A run of records
+===+

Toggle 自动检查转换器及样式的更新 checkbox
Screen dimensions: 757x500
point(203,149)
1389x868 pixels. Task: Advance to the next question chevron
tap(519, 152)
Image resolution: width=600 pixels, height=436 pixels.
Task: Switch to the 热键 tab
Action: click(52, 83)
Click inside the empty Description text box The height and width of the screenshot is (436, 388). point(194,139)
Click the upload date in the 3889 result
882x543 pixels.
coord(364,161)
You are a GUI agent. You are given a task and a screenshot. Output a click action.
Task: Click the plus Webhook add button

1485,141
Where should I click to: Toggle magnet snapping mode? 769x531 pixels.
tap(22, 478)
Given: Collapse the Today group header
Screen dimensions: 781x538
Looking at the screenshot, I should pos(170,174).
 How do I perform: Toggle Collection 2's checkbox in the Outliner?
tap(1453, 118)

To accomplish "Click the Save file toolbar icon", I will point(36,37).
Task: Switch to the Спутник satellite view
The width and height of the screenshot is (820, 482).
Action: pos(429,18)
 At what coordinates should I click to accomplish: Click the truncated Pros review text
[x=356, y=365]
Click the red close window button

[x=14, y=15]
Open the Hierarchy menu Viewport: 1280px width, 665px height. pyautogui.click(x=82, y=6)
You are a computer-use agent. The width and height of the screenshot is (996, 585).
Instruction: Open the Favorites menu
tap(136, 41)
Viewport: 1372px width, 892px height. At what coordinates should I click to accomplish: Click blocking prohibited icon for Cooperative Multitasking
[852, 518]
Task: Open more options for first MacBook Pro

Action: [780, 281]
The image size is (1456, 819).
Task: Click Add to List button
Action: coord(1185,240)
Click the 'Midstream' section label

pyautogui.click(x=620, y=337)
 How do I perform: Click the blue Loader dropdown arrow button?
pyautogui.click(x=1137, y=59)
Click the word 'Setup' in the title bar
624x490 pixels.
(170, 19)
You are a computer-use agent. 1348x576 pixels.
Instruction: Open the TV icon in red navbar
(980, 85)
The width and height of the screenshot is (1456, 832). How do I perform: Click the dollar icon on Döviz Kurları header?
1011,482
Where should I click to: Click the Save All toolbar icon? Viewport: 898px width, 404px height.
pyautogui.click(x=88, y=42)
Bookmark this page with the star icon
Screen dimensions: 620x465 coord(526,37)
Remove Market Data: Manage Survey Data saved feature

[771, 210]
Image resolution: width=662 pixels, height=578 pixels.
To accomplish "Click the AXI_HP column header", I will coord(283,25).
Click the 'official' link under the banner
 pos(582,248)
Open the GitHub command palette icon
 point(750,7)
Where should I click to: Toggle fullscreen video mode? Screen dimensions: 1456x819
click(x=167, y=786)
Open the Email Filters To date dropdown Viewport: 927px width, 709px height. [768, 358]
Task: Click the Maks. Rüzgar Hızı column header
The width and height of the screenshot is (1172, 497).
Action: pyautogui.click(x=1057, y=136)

+===+

What the task requires:
Return every line of the material that contains the word "height", treating uppercase and lowercase as different.

Result below:
Image resolution: width=600 pixels, height=436 pixels.
Click inside the empty Description text box The height and width of the screenshot is (436, 388). point(194,139)
The width and height of the screenshot is (820, 482).
Open the Hierarchy menu Viewport: 1280px width, 665px height. pyautogui.click(x=82, y=6)
You are a computer-use agent. The width and height of the screenshot is (996, 585).
Viewport: 1372px width, 892px height. At what coordinates should I click to accomplish: Click blocking prohibited icon for Cooperative Multitasking
The width and height of the screenshot is (1456, 832). How do I perform: Click the dollar icon on Döviz Kurları header?
Where should I click to: Click the Save All toolbar icon? Viewport: 898px width, 404px height.
Image resolution: width=662 pixels, height=578 pixels.
Open the Email Filters To date dropdown Viewport: 927px width, 709px height. [768, 358]
The width and height of the screenshot is (1172, 497).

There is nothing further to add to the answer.